Serve dire con chiarezza queste cose, per dare ulteriore senso a quel grido di rabbia e dolore che ha riempito l’aria odorante di smog sulla Roma -Napoli, un grido che sconfessa ampiamente chi sostiene che la classe operaia non esiste più.
La classe operaia è viva e vegeta e deve prendere consapevolezza di se stessa e della sua condizione. I lavoratori e le lavoratrici devono provare a guardare con lucidità il loro futuro e decidere se questo gli piace.

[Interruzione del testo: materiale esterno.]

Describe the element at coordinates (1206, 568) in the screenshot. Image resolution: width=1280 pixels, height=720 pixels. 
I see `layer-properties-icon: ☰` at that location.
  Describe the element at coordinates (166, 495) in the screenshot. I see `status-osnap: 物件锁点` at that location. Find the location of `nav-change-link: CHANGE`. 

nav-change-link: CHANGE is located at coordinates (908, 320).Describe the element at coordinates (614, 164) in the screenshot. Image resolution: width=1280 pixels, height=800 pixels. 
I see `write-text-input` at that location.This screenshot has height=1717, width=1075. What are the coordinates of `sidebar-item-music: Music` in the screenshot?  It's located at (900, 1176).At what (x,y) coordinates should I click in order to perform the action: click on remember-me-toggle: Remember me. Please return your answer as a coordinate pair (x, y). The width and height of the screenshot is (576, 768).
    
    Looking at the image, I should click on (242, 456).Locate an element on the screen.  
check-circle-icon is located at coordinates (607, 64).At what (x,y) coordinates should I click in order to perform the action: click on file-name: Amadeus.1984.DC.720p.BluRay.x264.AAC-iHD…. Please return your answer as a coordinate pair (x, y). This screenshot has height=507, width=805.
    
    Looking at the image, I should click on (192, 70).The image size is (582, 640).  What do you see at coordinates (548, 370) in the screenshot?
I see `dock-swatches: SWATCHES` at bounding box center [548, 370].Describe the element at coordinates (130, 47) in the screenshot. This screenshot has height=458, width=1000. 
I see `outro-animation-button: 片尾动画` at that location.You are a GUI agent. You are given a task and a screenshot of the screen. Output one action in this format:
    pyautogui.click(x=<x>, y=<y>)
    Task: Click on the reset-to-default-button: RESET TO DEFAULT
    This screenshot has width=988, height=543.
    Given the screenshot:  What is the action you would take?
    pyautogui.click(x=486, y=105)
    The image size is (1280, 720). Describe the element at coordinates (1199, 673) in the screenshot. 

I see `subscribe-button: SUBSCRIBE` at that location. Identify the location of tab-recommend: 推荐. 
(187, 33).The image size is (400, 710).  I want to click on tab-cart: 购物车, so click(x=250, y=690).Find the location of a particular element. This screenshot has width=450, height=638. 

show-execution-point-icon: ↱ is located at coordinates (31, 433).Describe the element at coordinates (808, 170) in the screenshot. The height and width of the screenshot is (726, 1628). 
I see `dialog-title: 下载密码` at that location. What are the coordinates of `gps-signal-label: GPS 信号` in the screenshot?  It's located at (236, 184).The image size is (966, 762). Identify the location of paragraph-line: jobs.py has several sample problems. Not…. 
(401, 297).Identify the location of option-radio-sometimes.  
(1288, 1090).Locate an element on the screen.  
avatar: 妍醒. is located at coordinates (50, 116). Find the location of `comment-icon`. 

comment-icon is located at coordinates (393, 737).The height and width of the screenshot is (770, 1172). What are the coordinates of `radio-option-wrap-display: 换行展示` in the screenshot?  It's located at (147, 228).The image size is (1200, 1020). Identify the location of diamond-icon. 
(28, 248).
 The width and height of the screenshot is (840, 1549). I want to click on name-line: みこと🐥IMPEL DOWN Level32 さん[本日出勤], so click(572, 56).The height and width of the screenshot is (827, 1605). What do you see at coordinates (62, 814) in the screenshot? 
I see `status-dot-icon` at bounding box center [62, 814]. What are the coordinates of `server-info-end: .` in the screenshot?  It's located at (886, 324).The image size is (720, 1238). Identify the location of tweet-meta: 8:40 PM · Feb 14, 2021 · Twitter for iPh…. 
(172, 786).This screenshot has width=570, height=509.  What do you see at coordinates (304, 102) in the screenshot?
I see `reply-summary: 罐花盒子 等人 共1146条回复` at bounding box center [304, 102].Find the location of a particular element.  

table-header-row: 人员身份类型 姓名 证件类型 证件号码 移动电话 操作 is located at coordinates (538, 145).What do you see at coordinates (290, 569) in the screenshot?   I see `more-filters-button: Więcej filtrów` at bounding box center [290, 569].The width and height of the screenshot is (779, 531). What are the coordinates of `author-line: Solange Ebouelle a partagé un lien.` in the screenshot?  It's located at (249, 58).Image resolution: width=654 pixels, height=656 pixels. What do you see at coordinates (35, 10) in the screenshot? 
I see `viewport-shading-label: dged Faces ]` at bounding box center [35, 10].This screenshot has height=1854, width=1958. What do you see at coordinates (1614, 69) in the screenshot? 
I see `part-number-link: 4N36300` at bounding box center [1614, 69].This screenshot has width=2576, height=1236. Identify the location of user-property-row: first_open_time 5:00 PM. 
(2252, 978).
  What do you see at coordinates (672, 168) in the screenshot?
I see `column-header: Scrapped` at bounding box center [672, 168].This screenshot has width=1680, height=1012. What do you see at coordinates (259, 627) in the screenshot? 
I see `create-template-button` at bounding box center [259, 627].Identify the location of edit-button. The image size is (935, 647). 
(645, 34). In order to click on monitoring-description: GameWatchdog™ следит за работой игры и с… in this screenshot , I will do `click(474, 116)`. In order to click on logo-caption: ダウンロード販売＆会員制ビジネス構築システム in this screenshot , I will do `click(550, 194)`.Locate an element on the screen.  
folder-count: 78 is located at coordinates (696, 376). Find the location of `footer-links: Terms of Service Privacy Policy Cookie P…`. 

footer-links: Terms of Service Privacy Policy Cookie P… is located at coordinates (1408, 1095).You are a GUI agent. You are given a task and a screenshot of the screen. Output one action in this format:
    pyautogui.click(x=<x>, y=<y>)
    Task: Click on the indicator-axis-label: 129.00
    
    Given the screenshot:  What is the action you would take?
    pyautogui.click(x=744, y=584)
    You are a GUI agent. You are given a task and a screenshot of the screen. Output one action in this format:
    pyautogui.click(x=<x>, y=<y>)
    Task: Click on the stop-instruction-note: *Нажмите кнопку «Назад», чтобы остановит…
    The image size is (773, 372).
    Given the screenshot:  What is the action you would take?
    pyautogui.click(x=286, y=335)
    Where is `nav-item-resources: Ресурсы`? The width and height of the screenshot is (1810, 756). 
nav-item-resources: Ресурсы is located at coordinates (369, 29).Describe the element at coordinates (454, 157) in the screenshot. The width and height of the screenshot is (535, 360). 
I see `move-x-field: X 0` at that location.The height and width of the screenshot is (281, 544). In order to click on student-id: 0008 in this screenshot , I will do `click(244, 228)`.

E se la risposta è no, allora agire di conseguenza, agitando il conflitto senza paura dove non c’è più niente da perdere: un messaggio che speriamo dia ancora più coraggio a vertenze e crisi che oggi possono sembrare diverse, ma che hanno lo stesso filo conduttore.
Il respiro dell’operaio prima di balzare sull’asfalto autostradale è un respiro coraggioso che riempie i polmoni di dignità. L’operaio che diventa un consapevole agitatore del conflitto e una volta tanto padrone del proprio destino. Se così dev’essere così sia.
Quei lavoratori di Ex-Ilva si rivolgono al paese, perché nel loro gesto c’è la descrizione precisa di come oggi in Italia nessuno creda più nella politica di palazzo come strumento in grado di cambiare la propria condizione, il proprio futuro.
Allora la nuova politica diventa quella che si fa mentre si affronta un camion in mezzo alla Roma-Napoli in una lotta simbolo. Impugnando una bandiera non per conquistare un tavolo vuoto, ma per provare a cambiare il paese per davvero.